Segment Open

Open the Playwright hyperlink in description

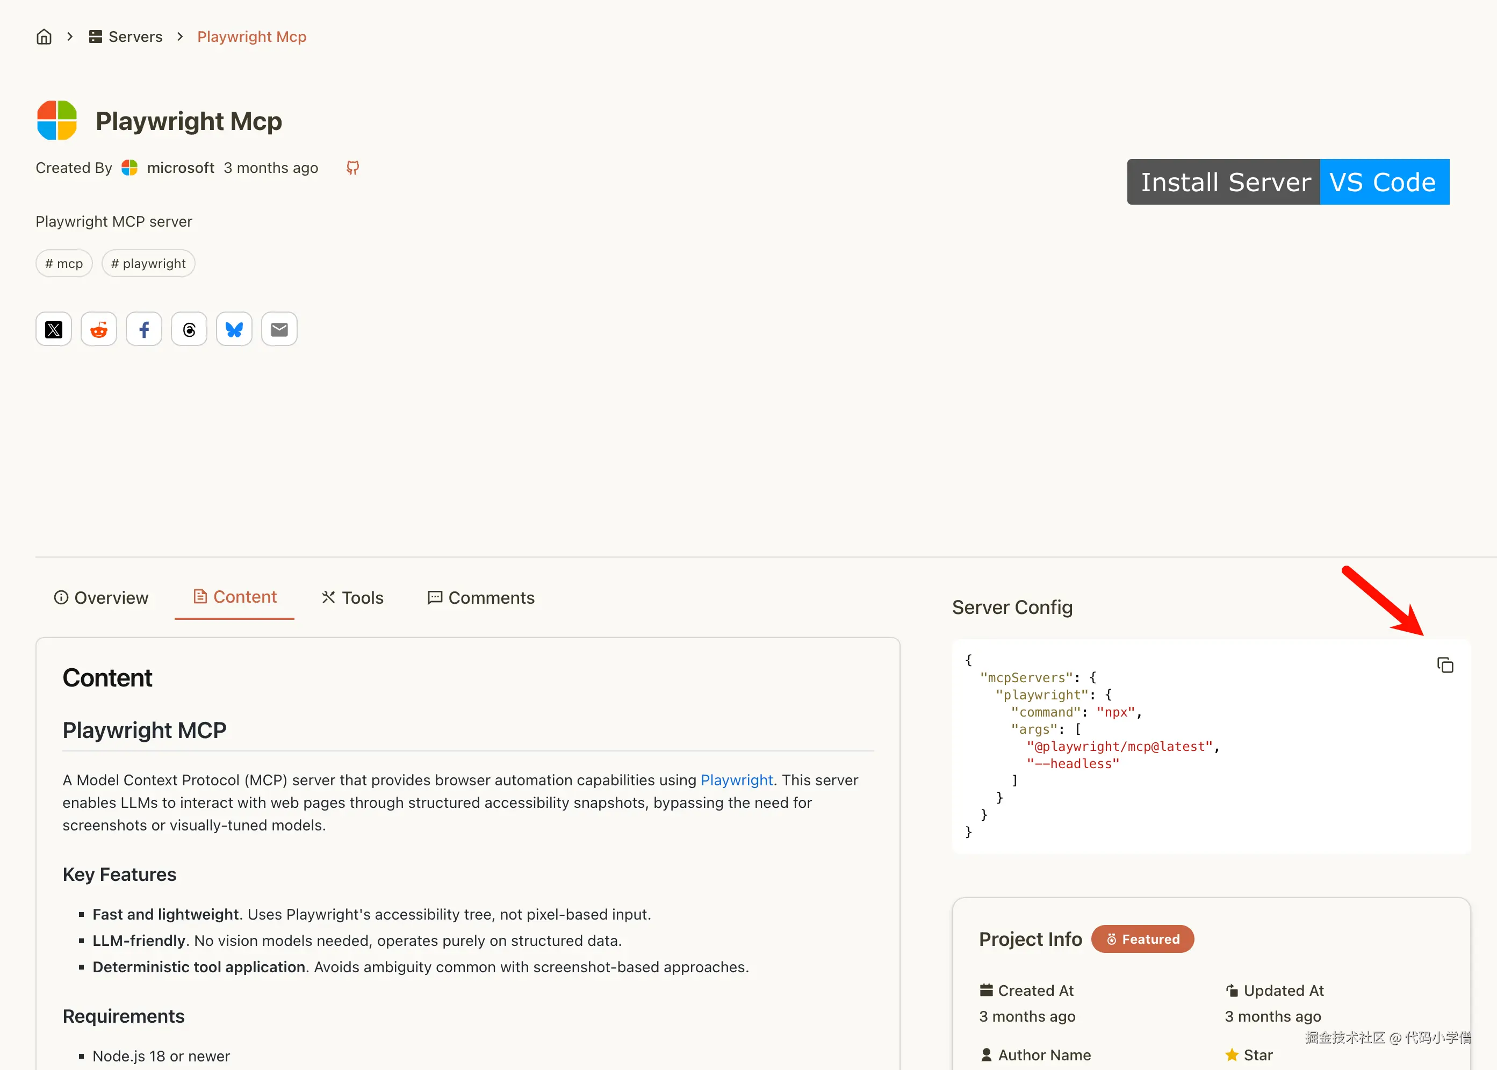point(736,780)
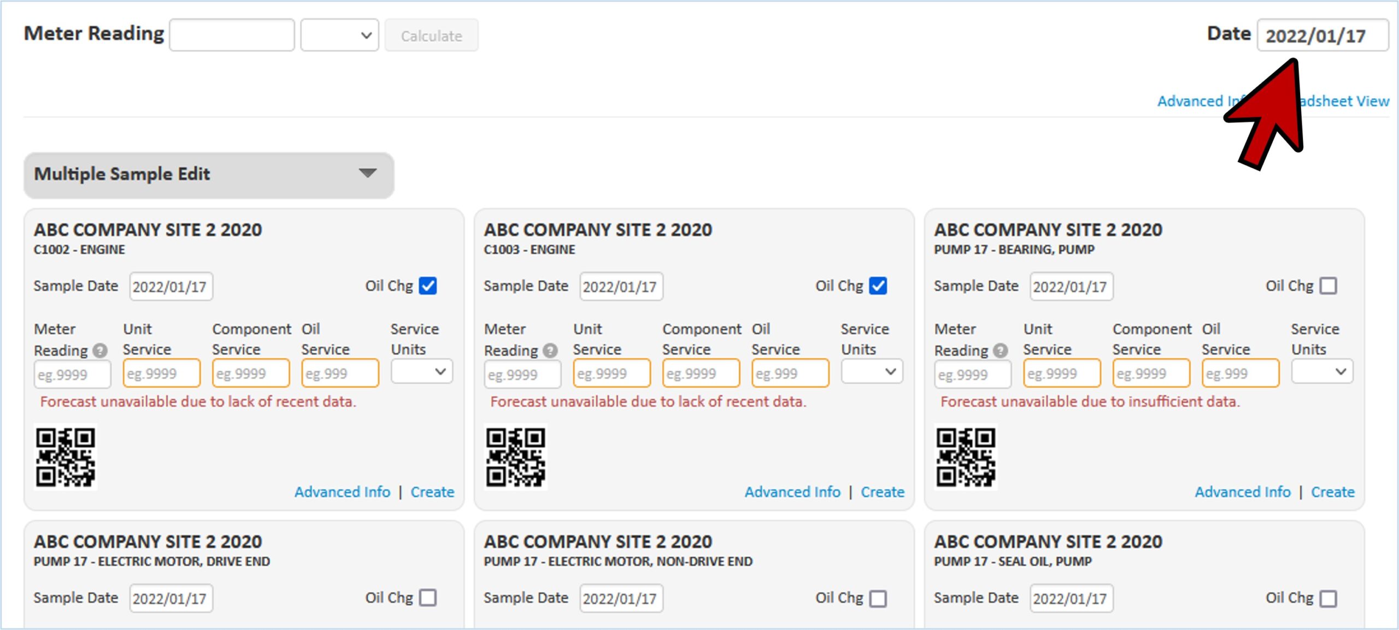The width and height of the screenshot is (1399, 630).
Task: Click Create link for Pump 17 Bearing
Action: click(x=1332, y=492)
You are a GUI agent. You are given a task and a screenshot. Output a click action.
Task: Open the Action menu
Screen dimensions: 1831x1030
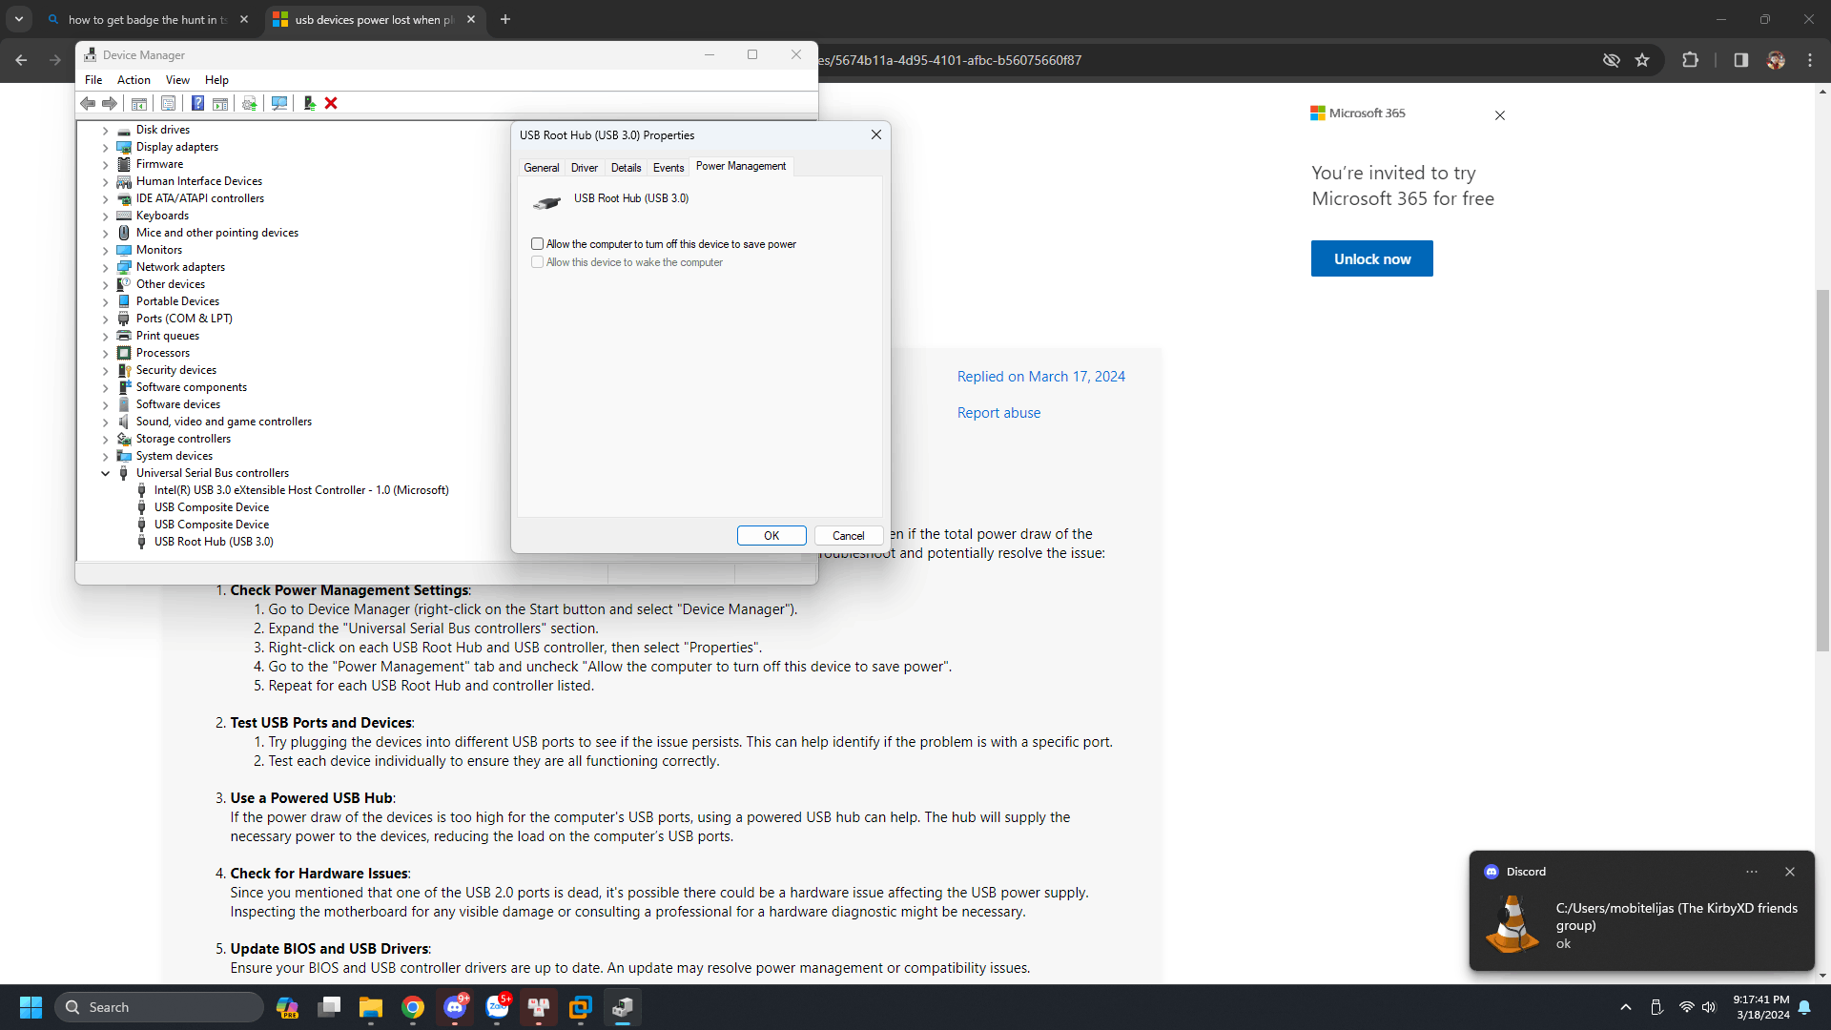pyautogui.click(x=134, y=80)
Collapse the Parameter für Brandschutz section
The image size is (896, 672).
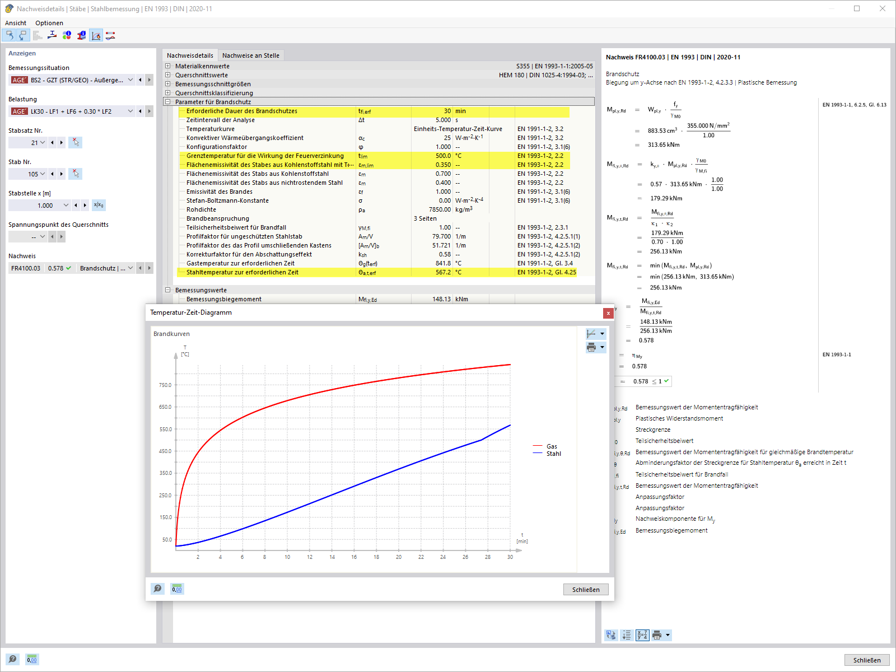[169, 102]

Segment Closed

When the line containing "Screen dimensions: 1831x1030" has been located, retype it and each line after it through the end of the records, excluding the pictures and adding nothing else.

== Written response ==
Screen dimensions: 1831x1030
pyautogui.click(x=134, y=80)
Collapse the Parameter für Brandschutz section
The image size is (896, 672).
[169, 102]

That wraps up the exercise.